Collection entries
☆ ☆ ☆ ☆ ☆ ☆ ☆
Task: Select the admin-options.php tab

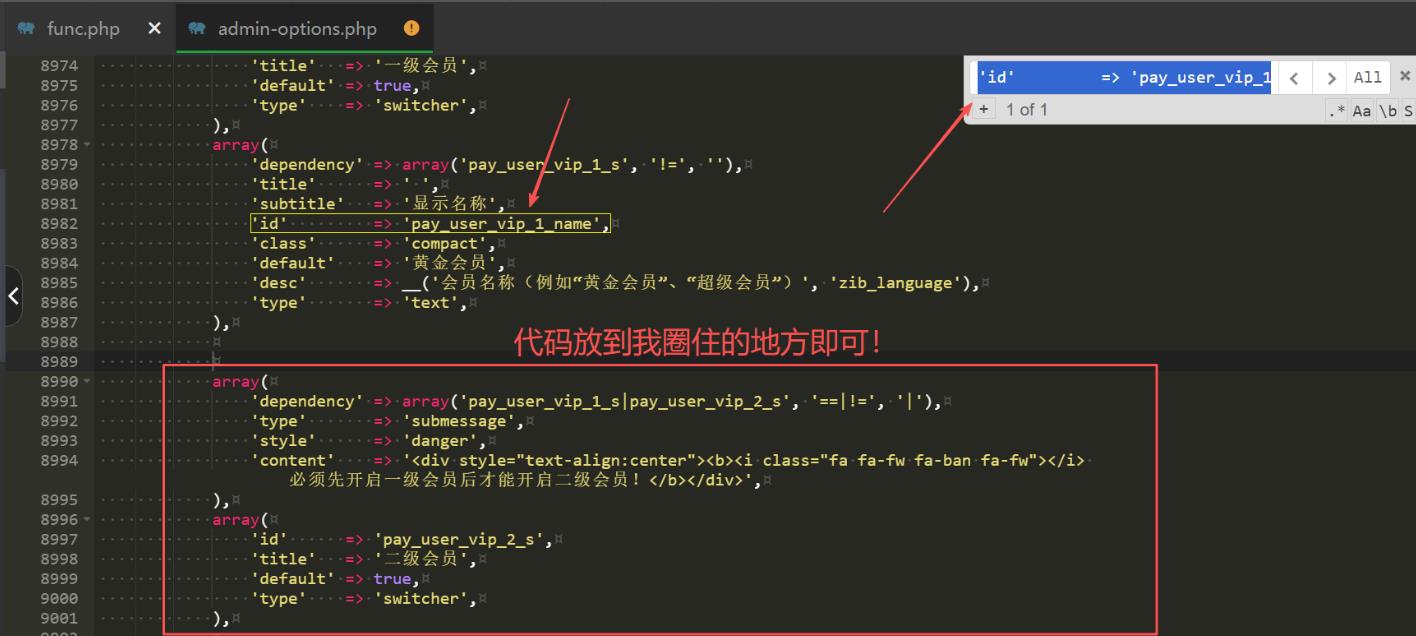Action: click(295, 28)
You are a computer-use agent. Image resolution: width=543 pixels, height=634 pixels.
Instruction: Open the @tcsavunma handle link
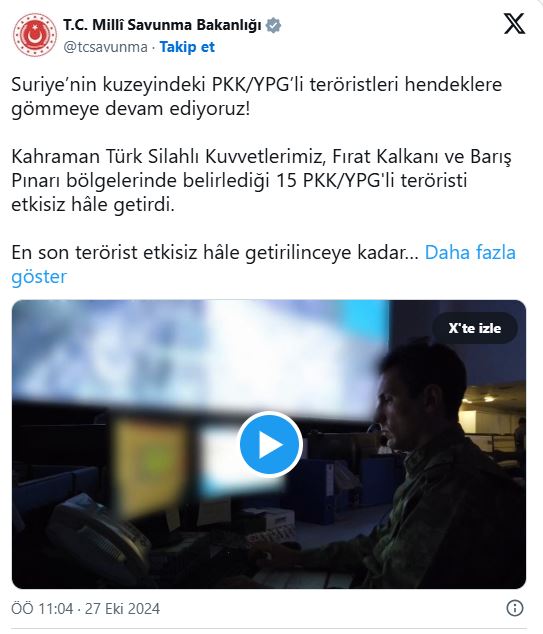coord(106,47)
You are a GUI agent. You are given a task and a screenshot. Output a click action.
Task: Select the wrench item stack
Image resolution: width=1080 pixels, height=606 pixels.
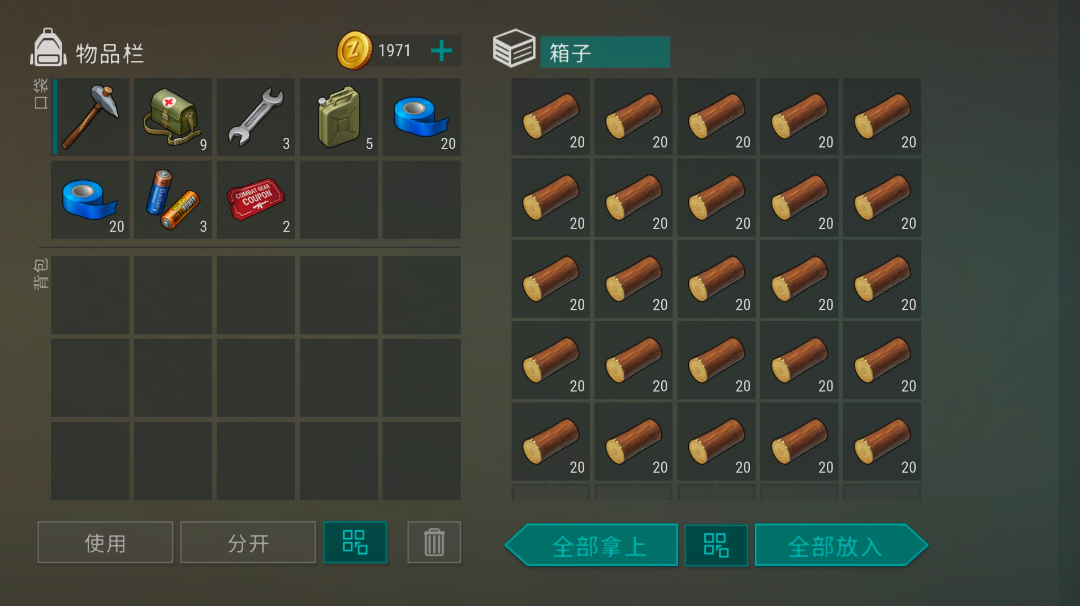pos(256,117)
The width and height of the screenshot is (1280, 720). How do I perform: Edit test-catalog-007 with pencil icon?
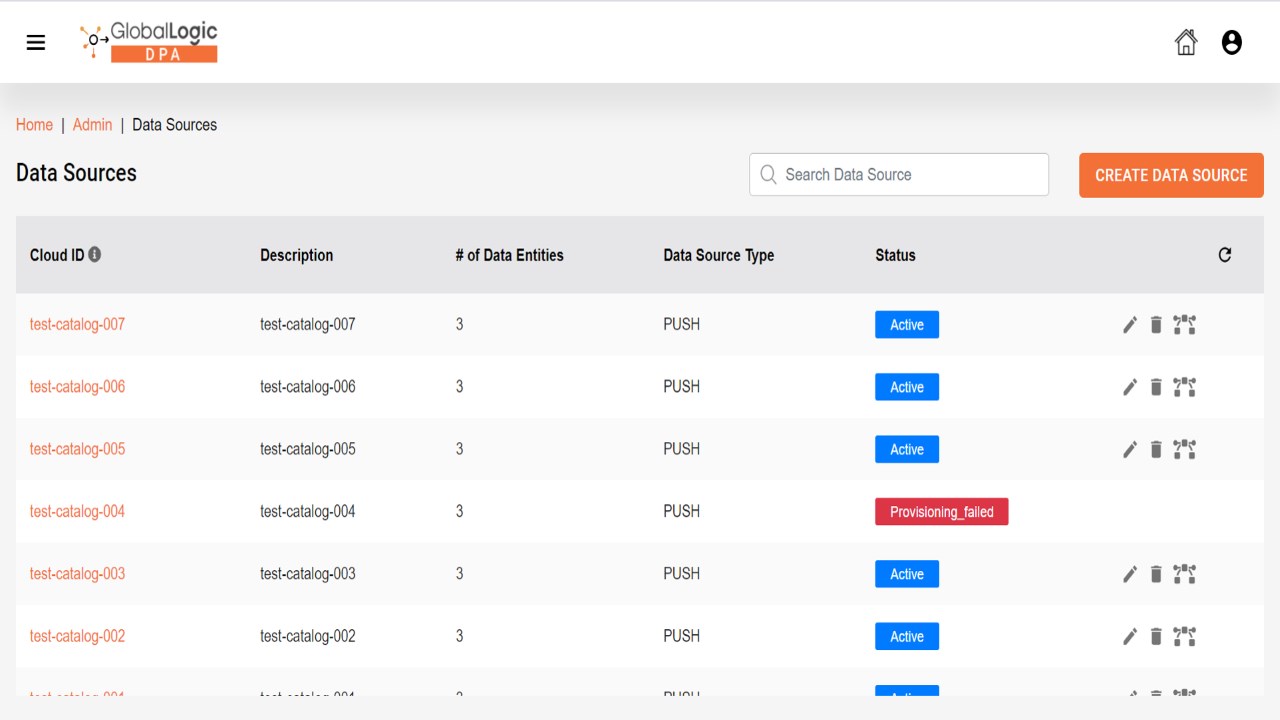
☆ ☆ ☆ ☆ ☆ ☆ ☆
WORK ITEM
Retype only the lines from the line with "You are a computer-use" through the last line of the data. Keep both ends and skip the pictures.

SOLUTION FOR THIS EXERCISE
You are a computer-use agent. Image resolution: width=543 pixels, height=634 pixels.
Instruction: Open the @tcsavunma handle link
coord(106,47)
You are a GUI agent. You are given a task and a screenshot. Output a click action.
Task: Select the wrench item stack
Image resolution: width=1080 pixels, height=606 pixels.
pos(256,117)
The width and height of the screenshot is (1280, 720). How do I perform: Edit test-catalog-007 with pencil icon?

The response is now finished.